A Critical Survey of Research in Music Genre Recognition

Owen Green (Max Planck Institute for Empirical Aesthetics)*, Bob L. T. Sturm (KTH Royal Institute of Technology), Georgina Born (University College London), Melanie Wald-Fuhrmann (Max Planck Institute for Empirical Aesthetics)

Keywords: MIR tasks -> automatic classification, Philosophical and ethical discussions -> philosophical and methodological foundations

Abstract:

This paper surveys 560 publications about music genre recognition (MGR) published between 2013–2022, complementing the comprehensive survey of [474], which covered the time frame 1995–2012 (467 publications). For each publication we determine its main functions: a review of research, a contribution to evaluation methodology, or an experimental work. For each experimental work we note the data, experimental approach, and figure of merit it applies.

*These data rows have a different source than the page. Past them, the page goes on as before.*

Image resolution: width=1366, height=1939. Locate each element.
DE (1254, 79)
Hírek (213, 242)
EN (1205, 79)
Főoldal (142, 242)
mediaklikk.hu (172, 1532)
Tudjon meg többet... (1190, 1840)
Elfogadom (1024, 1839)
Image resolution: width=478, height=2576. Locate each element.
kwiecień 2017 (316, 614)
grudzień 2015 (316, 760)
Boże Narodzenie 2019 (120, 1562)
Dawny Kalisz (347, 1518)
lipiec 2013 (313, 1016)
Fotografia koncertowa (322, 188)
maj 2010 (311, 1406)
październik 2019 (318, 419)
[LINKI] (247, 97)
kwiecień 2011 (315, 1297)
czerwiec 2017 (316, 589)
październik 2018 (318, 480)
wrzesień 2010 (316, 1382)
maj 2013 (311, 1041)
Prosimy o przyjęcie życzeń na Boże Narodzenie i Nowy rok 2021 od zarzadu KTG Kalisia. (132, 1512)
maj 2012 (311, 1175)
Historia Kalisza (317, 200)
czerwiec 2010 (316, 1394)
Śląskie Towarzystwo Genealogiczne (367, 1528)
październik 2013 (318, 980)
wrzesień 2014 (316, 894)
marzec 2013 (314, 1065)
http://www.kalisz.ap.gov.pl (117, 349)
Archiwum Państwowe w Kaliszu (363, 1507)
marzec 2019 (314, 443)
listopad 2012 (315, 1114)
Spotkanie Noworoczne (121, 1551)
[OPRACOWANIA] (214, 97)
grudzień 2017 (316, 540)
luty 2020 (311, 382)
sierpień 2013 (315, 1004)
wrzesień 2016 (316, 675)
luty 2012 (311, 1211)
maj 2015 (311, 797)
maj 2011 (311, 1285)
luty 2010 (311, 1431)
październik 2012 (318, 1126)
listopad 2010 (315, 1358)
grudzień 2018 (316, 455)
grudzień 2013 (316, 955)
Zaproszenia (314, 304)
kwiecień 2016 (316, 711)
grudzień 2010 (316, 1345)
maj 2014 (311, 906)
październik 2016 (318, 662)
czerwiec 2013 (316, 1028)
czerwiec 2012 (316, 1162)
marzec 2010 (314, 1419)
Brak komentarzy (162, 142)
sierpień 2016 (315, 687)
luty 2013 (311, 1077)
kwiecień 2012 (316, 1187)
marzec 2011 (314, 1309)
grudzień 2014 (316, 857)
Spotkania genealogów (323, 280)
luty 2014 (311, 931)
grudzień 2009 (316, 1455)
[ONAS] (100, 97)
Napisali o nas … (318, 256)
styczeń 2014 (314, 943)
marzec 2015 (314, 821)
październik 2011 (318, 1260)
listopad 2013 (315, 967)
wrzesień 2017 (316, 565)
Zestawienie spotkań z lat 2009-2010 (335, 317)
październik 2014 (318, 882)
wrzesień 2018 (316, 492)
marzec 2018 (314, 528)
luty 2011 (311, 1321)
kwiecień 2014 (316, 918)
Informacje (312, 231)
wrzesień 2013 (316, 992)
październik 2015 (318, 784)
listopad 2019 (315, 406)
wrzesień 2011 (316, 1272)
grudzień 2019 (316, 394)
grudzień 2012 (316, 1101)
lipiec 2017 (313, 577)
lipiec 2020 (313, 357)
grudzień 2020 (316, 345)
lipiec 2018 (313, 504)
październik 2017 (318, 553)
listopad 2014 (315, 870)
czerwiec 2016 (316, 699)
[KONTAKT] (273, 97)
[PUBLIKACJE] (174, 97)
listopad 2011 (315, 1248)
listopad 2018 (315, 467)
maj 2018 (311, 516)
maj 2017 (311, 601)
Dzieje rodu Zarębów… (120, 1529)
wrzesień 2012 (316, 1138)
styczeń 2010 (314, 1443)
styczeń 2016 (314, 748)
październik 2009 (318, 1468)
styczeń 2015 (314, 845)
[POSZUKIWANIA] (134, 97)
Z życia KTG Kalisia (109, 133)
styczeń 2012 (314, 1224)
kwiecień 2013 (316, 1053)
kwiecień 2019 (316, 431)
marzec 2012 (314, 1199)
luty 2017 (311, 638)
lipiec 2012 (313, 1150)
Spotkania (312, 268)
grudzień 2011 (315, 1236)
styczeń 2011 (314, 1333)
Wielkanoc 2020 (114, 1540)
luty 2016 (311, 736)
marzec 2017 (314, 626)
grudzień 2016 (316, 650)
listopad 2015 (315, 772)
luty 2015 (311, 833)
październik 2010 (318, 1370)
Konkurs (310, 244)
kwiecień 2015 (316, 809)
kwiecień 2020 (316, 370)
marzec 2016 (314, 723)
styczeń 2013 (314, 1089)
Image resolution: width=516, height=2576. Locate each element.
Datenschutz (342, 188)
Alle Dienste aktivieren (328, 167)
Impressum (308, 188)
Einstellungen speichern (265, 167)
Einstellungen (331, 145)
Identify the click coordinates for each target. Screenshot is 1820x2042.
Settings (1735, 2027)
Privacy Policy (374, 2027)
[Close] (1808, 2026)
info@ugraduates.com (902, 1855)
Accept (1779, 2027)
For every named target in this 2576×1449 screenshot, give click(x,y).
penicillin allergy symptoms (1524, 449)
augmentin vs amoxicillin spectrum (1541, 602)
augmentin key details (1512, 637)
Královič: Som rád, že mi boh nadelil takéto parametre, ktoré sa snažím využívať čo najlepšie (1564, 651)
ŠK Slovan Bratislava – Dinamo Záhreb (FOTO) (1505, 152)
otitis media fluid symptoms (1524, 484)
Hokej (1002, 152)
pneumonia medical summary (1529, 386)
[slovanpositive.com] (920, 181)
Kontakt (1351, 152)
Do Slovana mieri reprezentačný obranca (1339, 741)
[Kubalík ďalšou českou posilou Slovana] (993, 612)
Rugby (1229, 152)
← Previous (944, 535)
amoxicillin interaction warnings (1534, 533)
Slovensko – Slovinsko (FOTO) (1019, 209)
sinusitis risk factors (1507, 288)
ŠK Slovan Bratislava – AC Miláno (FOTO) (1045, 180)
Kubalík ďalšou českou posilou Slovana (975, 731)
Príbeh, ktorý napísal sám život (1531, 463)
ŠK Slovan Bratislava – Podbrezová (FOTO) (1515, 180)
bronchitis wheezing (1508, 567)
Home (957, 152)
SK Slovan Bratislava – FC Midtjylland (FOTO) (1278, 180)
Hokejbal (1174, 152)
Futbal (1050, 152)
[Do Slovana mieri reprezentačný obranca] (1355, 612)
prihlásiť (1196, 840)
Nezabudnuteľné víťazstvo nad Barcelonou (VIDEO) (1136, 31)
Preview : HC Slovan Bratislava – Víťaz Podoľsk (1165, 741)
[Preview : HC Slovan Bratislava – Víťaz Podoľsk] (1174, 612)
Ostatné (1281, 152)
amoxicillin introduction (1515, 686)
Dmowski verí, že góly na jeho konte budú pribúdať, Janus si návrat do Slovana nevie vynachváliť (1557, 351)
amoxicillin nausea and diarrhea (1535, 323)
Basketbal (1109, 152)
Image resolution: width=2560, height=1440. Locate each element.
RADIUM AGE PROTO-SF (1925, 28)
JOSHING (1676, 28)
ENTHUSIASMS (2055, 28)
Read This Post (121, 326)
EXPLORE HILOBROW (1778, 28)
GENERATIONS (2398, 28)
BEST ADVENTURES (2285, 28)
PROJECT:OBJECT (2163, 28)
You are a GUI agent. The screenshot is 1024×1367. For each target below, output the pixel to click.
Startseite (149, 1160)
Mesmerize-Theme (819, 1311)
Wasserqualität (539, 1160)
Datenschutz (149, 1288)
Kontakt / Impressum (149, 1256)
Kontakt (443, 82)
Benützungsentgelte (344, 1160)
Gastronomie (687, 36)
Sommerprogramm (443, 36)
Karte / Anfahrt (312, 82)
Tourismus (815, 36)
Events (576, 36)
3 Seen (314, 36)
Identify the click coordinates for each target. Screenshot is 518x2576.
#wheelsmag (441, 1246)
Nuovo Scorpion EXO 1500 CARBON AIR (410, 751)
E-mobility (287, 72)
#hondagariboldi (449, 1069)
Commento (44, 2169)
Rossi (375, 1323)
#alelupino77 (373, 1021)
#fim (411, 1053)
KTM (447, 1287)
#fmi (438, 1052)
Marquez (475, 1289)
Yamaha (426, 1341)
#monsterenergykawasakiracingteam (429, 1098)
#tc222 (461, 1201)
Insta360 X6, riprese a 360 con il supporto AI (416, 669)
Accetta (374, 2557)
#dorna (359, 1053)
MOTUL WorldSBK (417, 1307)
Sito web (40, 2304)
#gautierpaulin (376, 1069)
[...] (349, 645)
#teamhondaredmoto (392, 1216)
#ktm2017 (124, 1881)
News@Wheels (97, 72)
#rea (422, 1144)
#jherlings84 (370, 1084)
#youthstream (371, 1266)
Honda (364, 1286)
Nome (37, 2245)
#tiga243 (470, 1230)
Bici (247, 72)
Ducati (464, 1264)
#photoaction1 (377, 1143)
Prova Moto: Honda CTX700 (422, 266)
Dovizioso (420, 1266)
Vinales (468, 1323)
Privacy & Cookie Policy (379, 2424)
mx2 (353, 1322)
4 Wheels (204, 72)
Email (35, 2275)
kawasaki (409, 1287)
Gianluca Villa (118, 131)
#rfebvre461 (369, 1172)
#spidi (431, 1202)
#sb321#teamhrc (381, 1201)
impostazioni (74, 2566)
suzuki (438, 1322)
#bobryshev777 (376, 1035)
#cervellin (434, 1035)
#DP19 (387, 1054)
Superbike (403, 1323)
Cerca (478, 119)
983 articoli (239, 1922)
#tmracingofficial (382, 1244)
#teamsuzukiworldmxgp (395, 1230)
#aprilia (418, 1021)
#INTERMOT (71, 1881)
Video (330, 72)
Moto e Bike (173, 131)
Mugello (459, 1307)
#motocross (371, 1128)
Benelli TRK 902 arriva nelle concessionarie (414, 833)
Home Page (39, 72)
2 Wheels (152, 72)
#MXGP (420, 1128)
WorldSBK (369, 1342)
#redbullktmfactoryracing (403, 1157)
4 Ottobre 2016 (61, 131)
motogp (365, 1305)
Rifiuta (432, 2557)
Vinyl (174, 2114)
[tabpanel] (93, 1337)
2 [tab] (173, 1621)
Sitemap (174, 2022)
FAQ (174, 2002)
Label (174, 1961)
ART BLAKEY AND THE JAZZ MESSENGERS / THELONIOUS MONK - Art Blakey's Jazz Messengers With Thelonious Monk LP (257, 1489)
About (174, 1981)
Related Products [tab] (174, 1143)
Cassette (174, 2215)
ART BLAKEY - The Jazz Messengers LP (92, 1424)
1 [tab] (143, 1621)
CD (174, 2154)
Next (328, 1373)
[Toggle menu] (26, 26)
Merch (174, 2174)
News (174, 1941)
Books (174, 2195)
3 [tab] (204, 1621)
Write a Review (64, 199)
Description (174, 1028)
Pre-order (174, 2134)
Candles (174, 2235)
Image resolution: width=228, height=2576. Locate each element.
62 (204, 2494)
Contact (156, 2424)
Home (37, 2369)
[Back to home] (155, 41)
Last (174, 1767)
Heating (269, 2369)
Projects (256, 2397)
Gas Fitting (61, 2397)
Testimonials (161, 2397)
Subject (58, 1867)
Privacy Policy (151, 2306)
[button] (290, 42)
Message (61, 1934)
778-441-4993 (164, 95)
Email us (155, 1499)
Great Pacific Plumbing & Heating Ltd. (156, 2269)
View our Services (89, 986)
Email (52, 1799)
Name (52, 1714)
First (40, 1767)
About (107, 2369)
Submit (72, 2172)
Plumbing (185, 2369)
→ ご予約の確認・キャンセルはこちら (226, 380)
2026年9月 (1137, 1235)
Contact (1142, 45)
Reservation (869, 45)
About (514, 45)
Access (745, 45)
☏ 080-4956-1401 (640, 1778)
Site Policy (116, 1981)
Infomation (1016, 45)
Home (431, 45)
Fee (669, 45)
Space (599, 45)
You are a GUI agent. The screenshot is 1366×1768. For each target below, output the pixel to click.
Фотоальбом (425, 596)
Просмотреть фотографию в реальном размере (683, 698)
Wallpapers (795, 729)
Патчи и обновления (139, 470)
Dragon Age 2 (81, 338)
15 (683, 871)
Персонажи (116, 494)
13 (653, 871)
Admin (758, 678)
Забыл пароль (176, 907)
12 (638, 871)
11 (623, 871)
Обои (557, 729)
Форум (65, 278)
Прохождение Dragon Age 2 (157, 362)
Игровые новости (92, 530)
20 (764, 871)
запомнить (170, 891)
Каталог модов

We also note the extents to which any publication engages with work critical of MGR as a research problem, as well as genre theory. Our bibliographic analysis shows for MGR research: 1) it typically does not meaningfully engage with any critique of itself; and 2) it typically does not meaningfully engage with work in genre theory.

Reviews

Meta Review

Overall, the reviewers felt that this paper has a number of important strengths, including:

An impressively extensive and detailed survey of publications on automatic music genre recognition research from 2013 to 2022.
Detailed data and source code are provided.
Well-informed and thought-out critical commentary that emphasizes the need to carefully (re)consider the aims, methodology and impact of music genre recognition at a fundamental level.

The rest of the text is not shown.